== WHAT THIS TASK INVOLVES ==
Retype the tail of the data exactly, starting at the line containing "Image resolution: width=895" and stopping at the last line.

☆ ☆ ☆

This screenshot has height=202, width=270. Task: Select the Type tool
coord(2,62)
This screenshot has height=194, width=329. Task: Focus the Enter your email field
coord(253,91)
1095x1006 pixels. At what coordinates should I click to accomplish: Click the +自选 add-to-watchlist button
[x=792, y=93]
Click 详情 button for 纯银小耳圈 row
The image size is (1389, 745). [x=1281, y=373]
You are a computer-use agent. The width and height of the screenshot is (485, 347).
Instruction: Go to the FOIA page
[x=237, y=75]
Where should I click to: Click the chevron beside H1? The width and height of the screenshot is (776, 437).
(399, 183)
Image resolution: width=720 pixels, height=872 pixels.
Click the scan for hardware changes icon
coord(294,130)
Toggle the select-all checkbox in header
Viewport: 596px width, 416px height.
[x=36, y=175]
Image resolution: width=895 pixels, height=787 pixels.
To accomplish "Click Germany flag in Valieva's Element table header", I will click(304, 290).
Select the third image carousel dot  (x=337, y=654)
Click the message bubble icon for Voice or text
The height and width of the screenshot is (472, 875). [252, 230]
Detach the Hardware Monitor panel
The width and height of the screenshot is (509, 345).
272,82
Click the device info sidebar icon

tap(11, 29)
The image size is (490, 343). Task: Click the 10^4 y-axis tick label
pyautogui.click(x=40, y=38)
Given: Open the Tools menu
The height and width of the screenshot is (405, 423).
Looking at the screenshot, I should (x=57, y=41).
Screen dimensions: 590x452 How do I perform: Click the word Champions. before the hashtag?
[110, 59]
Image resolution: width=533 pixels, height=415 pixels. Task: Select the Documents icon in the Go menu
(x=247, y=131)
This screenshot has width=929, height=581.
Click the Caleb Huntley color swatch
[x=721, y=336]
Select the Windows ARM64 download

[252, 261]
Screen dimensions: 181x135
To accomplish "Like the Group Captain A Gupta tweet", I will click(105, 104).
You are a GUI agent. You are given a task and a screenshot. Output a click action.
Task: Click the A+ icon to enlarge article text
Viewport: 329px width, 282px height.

☆ ☆ ☆

== TASK SOLUTION ==
Image resolution: width=895 pixels, height=787 pixels.
To accomplish "Click Germany flag in Valieva's Element table header", I will click(304, 290).
Select the third image carousel dot  (x=337, y=654)
Click the message bubble icon for Voice or text
The height and width of the screenshot is (472, 875). [252, 230]
Detach the Hardware Monitor panel
The width and height of the screenshot is (509, 345).
272,82
Click the device info sidebar icon

tap(11, 29)
The image size is (490, 343). Task: Click the 10^4 y-axis tick label
pyautogui.click(x=40, y=38)
Given: Open the Tools menu
The height and width of the screenshot is (405, 423).
Looking at the screenshot, I should (x=57, y=41).
Screen dimensions: 590x452 How do I perform: Click the word Champions. before the hashtag?
[110, 59]
Image resolution: width=533 pixels, height=415 pixels. Task: Select the Documents icon in the Go menu
(x=247, y=131)
This screenshot has width=929, height=581.
Click the Caleb Huntley color swatch
[x=721, y=336]
Select the Windows ARM64 download

[252, 261]
Screen dimensions: 181x135
To accomplish "Like the Group Captain A Gupta tweet", I will click(105, 104).
You are a GUI agent. You are given a task and a screenshot. Output a click action.
Task: Click the A+ icon to enlarge article text
Viewport: 329px width, 282px height.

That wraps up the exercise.